§ What you need to do
Show the lines below that contain the string "accomplish".

[Pixel coordinate grounding data]
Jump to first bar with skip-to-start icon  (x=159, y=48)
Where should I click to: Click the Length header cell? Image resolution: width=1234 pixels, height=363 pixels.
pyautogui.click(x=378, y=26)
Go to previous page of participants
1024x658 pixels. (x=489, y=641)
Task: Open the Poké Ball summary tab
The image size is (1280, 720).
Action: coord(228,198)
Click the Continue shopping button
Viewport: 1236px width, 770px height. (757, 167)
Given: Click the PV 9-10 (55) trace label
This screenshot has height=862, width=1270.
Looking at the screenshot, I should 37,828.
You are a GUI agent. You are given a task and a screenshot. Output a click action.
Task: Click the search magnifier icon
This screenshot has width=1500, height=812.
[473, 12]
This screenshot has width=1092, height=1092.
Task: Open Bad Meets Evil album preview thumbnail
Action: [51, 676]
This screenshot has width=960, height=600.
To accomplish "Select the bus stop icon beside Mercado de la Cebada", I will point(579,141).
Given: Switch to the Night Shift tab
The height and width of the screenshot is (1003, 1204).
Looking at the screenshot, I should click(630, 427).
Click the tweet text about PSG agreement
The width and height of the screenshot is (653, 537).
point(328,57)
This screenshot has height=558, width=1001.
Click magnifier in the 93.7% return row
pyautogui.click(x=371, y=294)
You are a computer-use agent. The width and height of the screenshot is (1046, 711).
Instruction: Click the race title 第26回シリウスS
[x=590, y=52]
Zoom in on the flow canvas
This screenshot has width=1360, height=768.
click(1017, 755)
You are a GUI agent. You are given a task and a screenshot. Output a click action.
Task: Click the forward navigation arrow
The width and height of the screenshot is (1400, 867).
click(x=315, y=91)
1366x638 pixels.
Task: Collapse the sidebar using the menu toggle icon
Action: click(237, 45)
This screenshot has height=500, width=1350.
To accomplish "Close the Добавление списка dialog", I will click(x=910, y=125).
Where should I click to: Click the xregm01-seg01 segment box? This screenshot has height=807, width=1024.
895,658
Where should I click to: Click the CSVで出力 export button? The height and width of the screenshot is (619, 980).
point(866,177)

§ Finished task
To accomplish "Select the bus stop icon beside Mercado de la Cebada", I will point(579,141).
To accomplish "Close the Добавление списка dialog", I will click(x=910, y=125).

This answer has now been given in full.